━━ MATERIAL SHOWN
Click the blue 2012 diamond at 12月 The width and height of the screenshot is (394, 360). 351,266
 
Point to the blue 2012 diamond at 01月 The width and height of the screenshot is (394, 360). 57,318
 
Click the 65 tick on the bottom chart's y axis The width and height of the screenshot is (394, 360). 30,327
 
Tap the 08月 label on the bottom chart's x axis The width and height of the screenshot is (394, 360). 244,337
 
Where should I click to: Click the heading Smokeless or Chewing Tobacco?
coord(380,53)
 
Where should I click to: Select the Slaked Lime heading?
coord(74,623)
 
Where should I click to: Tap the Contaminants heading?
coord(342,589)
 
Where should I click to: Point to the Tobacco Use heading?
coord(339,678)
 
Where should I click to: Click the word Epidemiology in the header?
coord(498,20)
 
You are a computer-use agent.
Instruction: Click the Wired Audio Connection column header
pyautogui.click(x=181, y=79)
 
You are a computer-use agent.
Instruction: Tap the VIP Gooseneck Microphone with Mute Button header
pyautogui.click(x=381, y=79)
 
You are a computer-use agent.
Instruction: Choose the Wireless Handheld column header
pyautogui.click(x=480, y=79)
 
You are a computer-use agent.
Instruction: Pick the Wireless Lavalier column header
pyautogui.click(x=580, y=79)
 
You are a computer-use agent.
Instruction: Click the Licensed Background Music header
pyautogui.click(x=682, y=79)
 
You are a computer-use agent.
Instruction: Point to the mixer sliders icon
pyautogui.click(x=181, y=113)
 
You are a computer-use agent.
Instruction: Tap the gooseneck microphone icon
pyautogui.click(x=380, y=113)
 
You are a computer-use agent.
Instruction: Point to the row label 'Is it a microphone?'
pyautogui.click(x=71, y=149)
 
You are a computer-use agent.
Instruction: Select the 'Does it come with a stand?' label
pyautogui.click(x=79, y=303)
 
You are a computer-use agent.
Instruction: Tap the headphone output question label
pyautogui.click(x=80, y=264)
━━━━
TASK DESCRIPTION: Switch every "heading" in the records to "title", leaving everything else unchanged.

CORRECT RESULT:
Click the blue 2012 diamond at 12月 The width and height of the screenshot is (394, 360). 351,266
 
Point to the blue 2012 diamond at 01月 The width and height of the screenshot is (394, 360). 57,318
 
Click the 65 tick on the bottom chart's y axis The width and height of the screenshot is (394, 360). 30,327
 
Tap the 08月 label on the bottom chart's x axis The width and height of the screenshot is (394, 360). 244,337
 
Where should I click to: Click the title Smokeless or Chewing Tobacco?
coord(380,53)
 
Where should I click to: Select the Slaked Lime title?
coord(74,623)
 
Where should I click to: Tap the Contaminants title?
coord(342,589)
 
Where should I click to: Point to the Tobacco Use title?
coord(339,678)
 
Where should I click to: Click the word Epidemiology in the header?
coord(498,20)
 
You are a computer-use agent.
Instruction: Click the Wired Audio Connection column header
pyautogui.click(x=181, y=79)
 
You are a computer-use agent.
Instruction: Tap the VIP Gooseneck Microphone with Mute Button header
pyautogui.click(x=381, y=79)
 
You are a computer-use agent.
Instruction: Choose the Wireless Handheld column header
pyautogui.click(x=480, y=79)
 
You are a computer-use agent.
Instruction: Pick the Wireless Lavalier column header
pyautogui.click(x=580, y=79)
 
You are a computer-use agent.
Instruction: Click the Licensed Background Music header
pyautogui.click(x=682, y=79)
 
You are a computer-use agent.
Instruction: Point to the mixer sliders icon
pyautogui.click(x=181, y=113)
 
You are a computer-use agent.
Instruction: Tap the gooseneck microphone icon
pyautogui.click(x=380, y=113)
 
You are a computer-use agent.
Instruction: Point to the row label 'Is it a microphone?'
pyautogui.click(x=71, y=149)
 
You are a computer-use agent.
Instruction: Select the 'Does it come with a stand?' label
pyautogui.click(x=79, y=303)
 
You are a computer-use agent.
Instruction: Tap the headphone output question label
pyautogui.click(x=80, y=264)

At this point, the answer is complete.